Apart from modifications to the aarch64 backend (to support 128 bit arithmetic, adding additional debug info so that backtrace works, supporting FuncRef's and fixing the way Branch2 works), I have made a few changes to the other parts of the code:
- I added a few simple utility functions in ir.rs and op.rs
- I added a test that tests for 128-bit subtraction
- I modified entrypoints.rs so that the the 128-bit arithmetic functions operate on UINT128's as opposed to pairs of UINT64's
- I also added conversion functions to entrypoints.rs and math.rs that convert to and from floating-point and int128's
- I modified the x86_64 instruction selection so that it calls the 128 bit arithmetic functions with 128-bit arguments (and not pairs of 64-bit ones)

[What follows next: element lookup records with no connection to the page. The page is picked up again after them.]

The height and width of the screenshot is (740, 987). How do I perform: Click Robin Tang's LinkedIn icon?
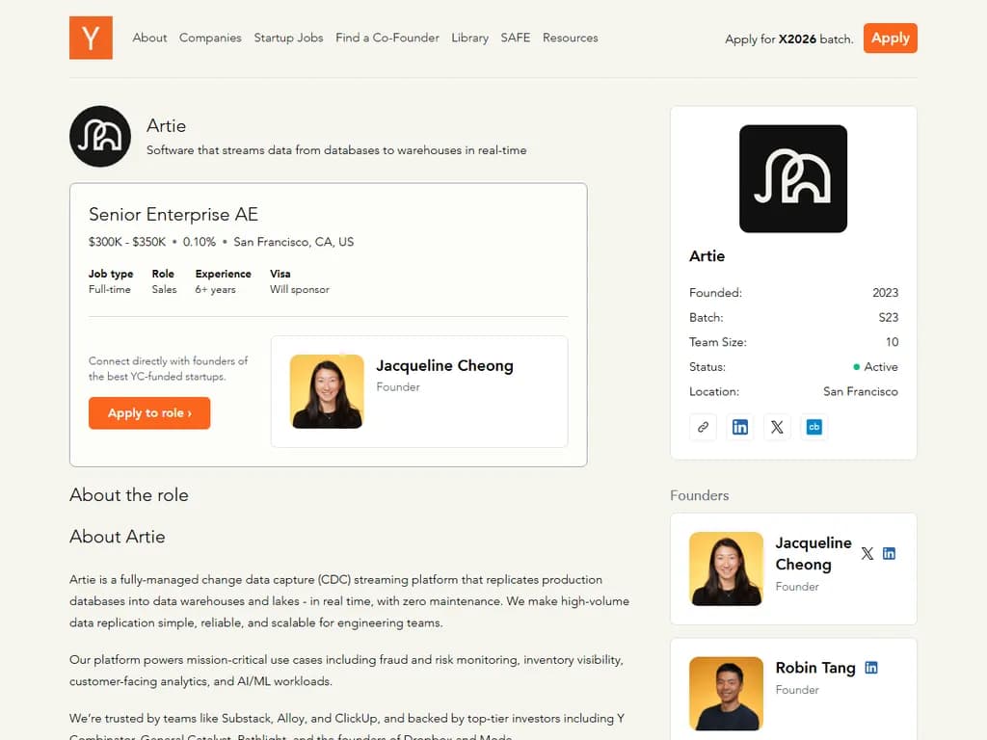870,667
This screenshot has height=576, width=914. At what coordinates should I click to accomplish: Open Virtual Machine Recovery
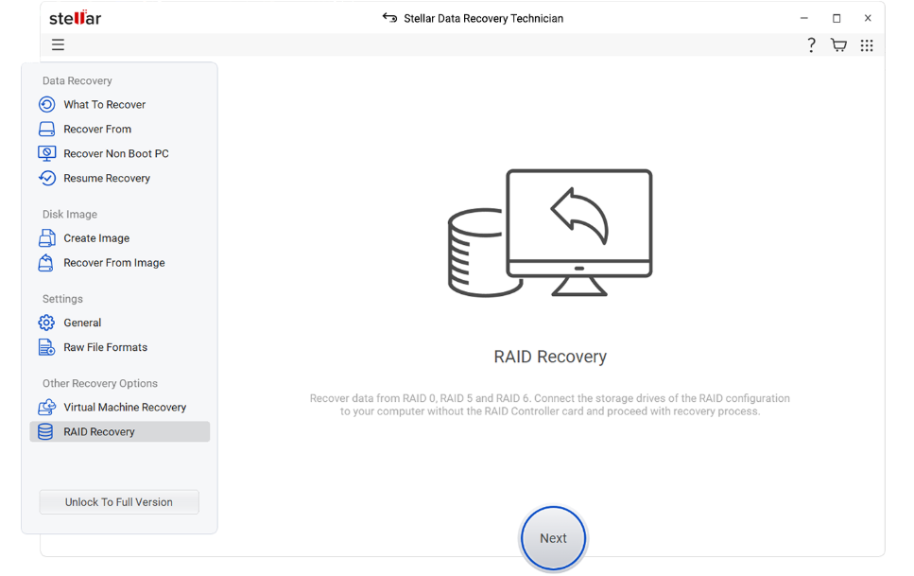(x=126, y=407)
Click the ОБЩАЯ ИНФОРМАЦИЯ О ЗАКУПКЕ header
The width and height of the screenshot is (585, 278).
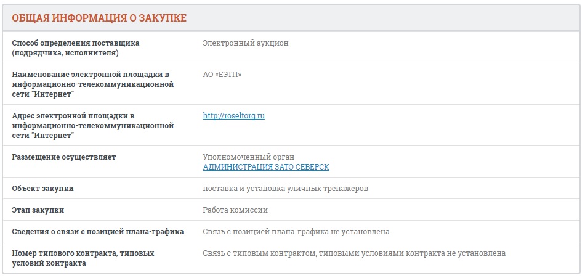pos(99,18)
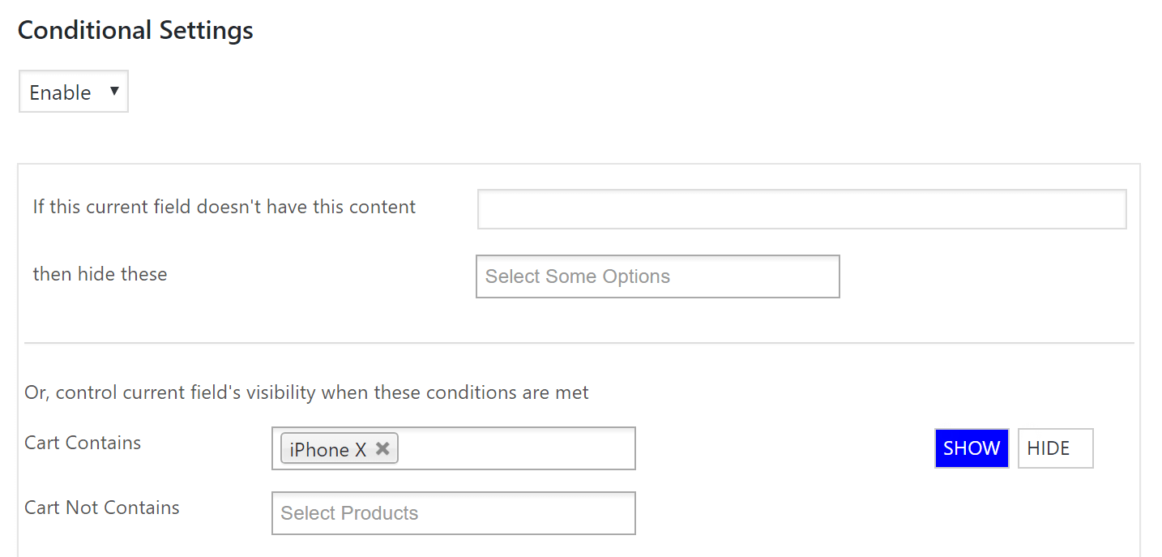Click the dropdown arrow on the Enable selector
The width and height of the screenshot is (1162, 557).
click(x=116, y=91)
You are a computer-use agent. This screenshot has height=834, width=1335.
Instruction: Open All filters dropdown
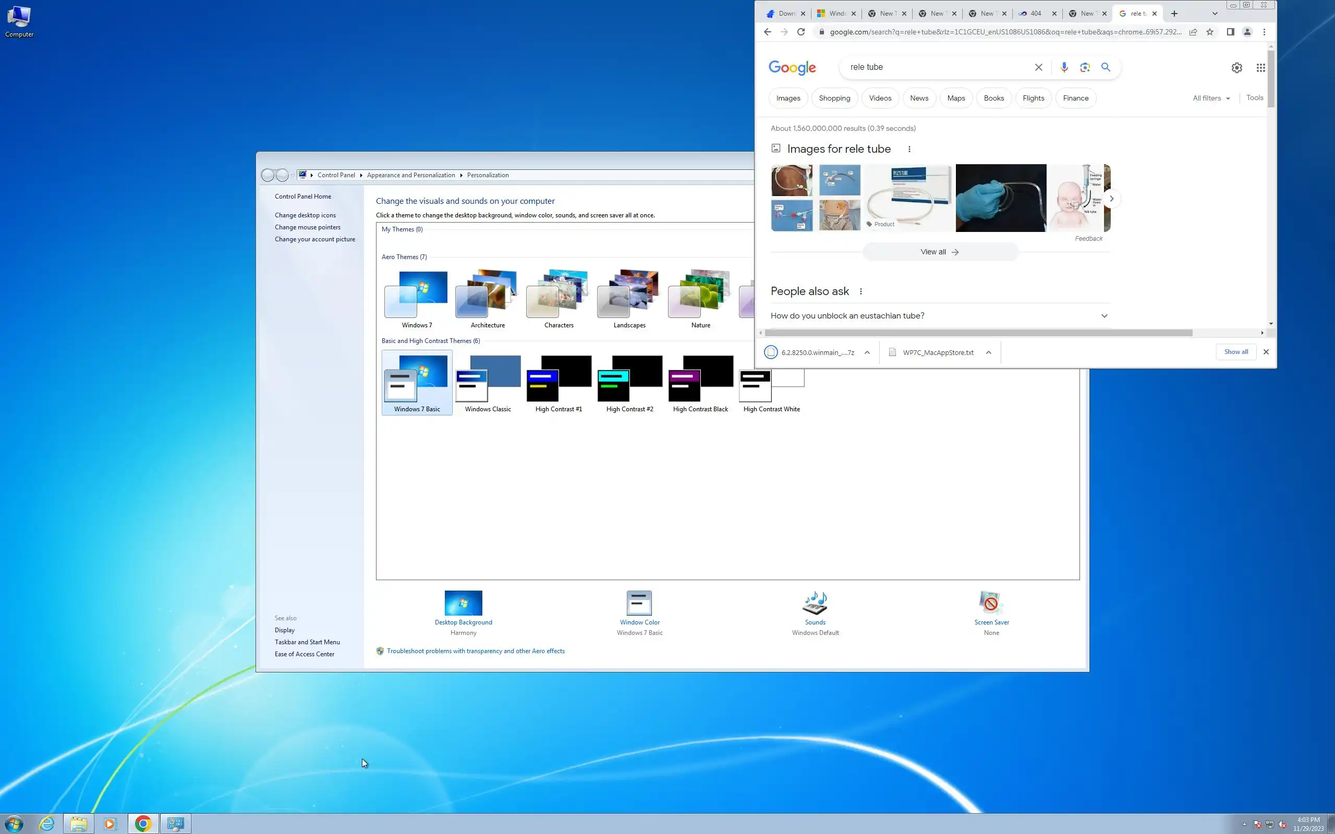click(x=1211, y=98)

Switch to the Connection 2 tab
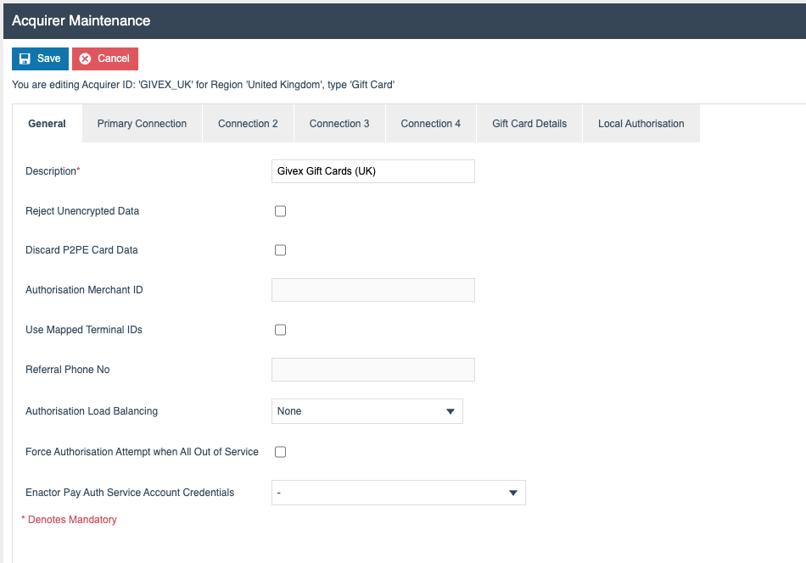(x=248, y=123)
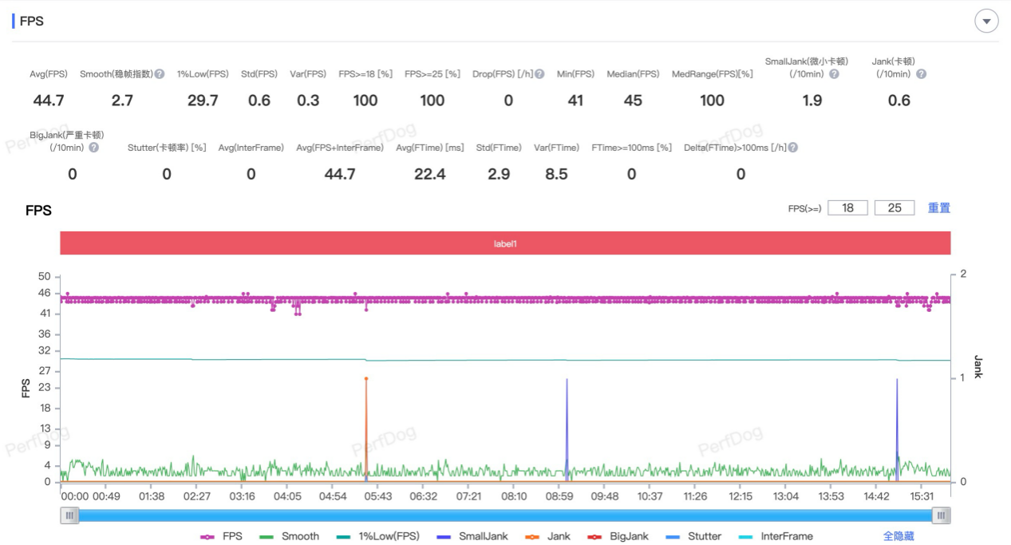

- (Note: I haven't implimented the floating point conversions in x86_64, but that should be easilly doable by just copying my aarch64 code)
Running the som interpreter (when compiled with Zebu) takes 116.44 seconds
(specifically the command
/tmp/RPySOM-no-jit-mu -cp ./RPySOM/Smalltalk ./RPySOM/TestSuite/TestHarness.som
,
after running pytest ./test_som.py
)
Running the SOM interpret through rpythons C-backend took 0.01 seconds
(i.e. runing ./RPySOM-no-jit -cp ../RPySOM/Smalltalk ../RPySOM/TestSuite/TestHarness.som
after running python2 ./rpython/bin/rpython -O3 --no-shared ../RPySOM/src/targetsomstandalone.py
Interestingly this is faster than running on my x86-64 virtual machine (whose processor is much better than the aarch64 machines) which took 0.57 seconds, however running it through Zebu was slower (x86-64 only took 76.08 seconds).
I.e. it is about 11.6 thousand times slower running through Mu on aarch64 and only 1.5 thousand times slower on x86-64.
Note: the time with interpreting through python (i.e. running python2 ./src/targetsomstandalone.py -cp ./Smalltalk ./TestSuite/TestHarness.som
) was 5.17 seconds on aarc64 and 5.48 on x86-64, indicating that Zebu is 22.5 times slower than python on aarch64 and only 14 times slower on x86-64.